Tasmania’s population growth is fed by people who come here on holiday and like the look of the place, like the temperature, like the price of real estate and, often enough, like the prospect of growing their own food and being self-sufficient.

Self-sufficiency is a big goal, seldom achieved, but Sharee McCammon and Graeme McCormack (“they call us the Macs”) have nailed it. They have a property of little more than 1.5 hectares that provides 90 per cent of what they eat – and they and their two young-adult sons are not vegetarians.

The couple knew zilch about providing their own food when they moved here from inner Sydney in the early 1990s. But then they were not aiming that high.

“We did not have a plan,” said Sharee.

“It just got bigger and bigger. We winged it.”

They both work part time at the University of Tasmania, a 40-minute commute from their home in the Pelverata Valley between Huonville and Cygnet. Sharee is the gardener and Graeme sees to building (including the house itself), fencing and firewood. She grows three different types of garlic, because they keep differently, about four different beans, several different beetroot and swedes, turnips, kohlrabi, sugar beet, celery, leeks, onions, shallots, asparagus, zucchini, tomatoes, capsicum and chillies.

At the end of summer she will freeze 10kg of corn kernels and harvest basil by the 20kg bucket to be frozen for pesto. About 100 pumpkins are needed for a year-round supply. And here’s a garden tip: never plant more than one cucumber says Sharee, tired of picking more than a dozen a week. There are apple, pear, quince, plum, nectarine and peach trees; berries, melons and nuts. With friends they buy a couple of young pigs a year and fatten them up.

“They can do the tractoring and dig up bracken to get a new garden ready,” said Sharee.

They are killed, at home at 10-12 months old, when the meat has good flavour.

“Eating your own meat is not easy, it’s so psychologically challenging,” said Sharee.

“You really appreciate your meat when you have processed it yourself, and it’s the only way you can be sure it has had a good life.”

The family eats meat a couple of times a week on average, but it fluctuates.

“Just after we have killed a pig we have roast pork a lot,” said Sharee, perhaps accompanied by King Edward potatoes cooked in lard.

They keep between eight and 50 chooks, mostly for eggs.

“Rabbits are a much more efficient way of getting meat for us – we do not have to buy grains for them, they live off garden scraps,” she said.
◆ ◆ ◆ ◆ ◆
> **Written task A**
Which kinds of fruit trees does the self-sufficiency article say grow on the property?
> **Written task B**
Print the self-sufficiency article from "At the end of" to "has good flavour.".
> **Written task C**
According to the self-sufficiency article, why does Sharee consider rabbits a more efficient meat source than other options?
Rely solely on the self-sufficiency article when responding.

> **Dataset excerpt**
◆ ◆ ◆ ◆ ◆
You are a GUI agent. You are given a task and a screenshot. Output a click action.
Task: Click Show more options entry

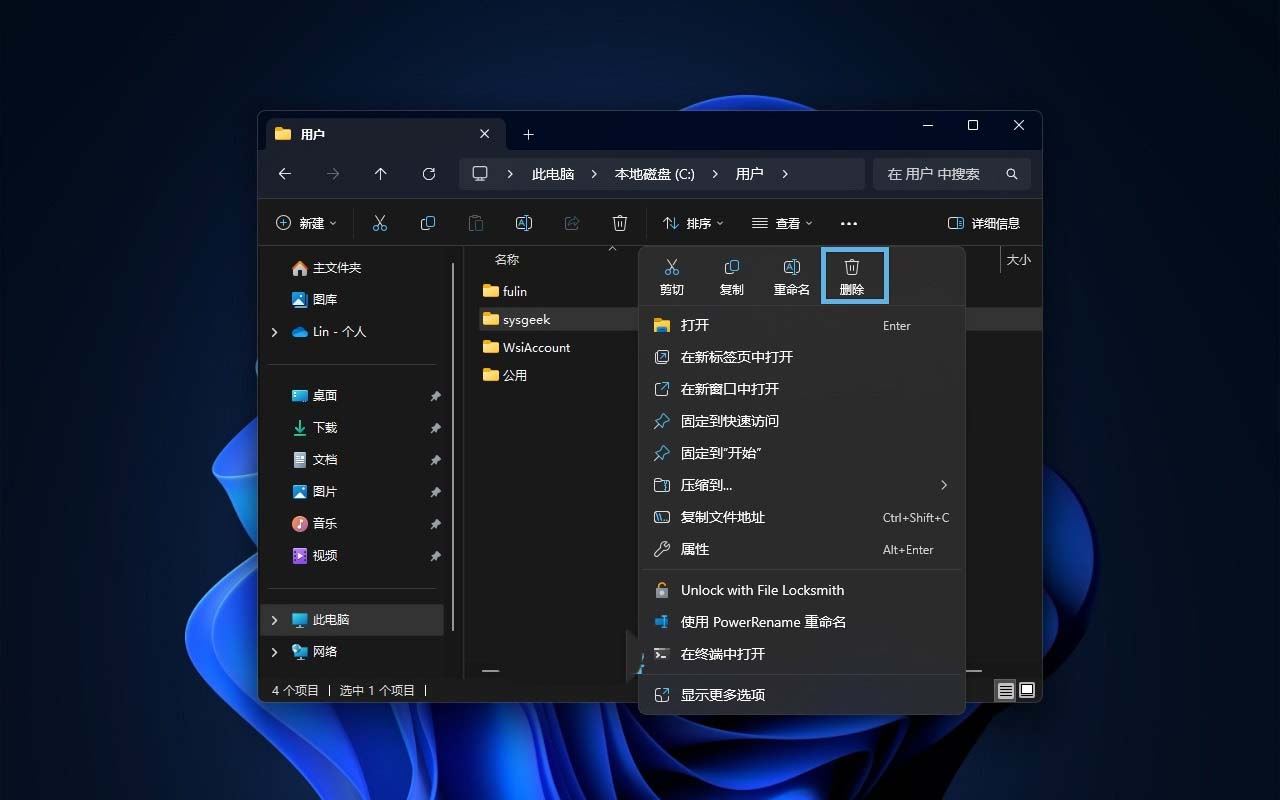coord(722,695)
◆ ◆ ◆ ◆ ◆
> **Expected output A**
Apple, pear, quince, plum, nectarine and peach.

> **Expected output B**
At the end of summer she will freeze 10kg of corn kernels and harvest basil by the 20kg bucket to be frozen for pesto. About 100 pumpkins are needed for a year-round supply. And here’s a garden tip: never plant more than one cucumber says Sharee, tired of picking more than a dozen a week. There are apple, pear, quince, plum, nectarine and peach trees; berries, melons and nuts. With friends they buy a couple of young pigs a year and fatten them up.

“They can do the tractoring and dig up bracken to get a new garden ready,” said Sharee.

They are killed, at home at 10-12 months old, when the meat has good flavour.

> **Expected output C**
Rabbits require no purchased grain, because they live off garden scraps.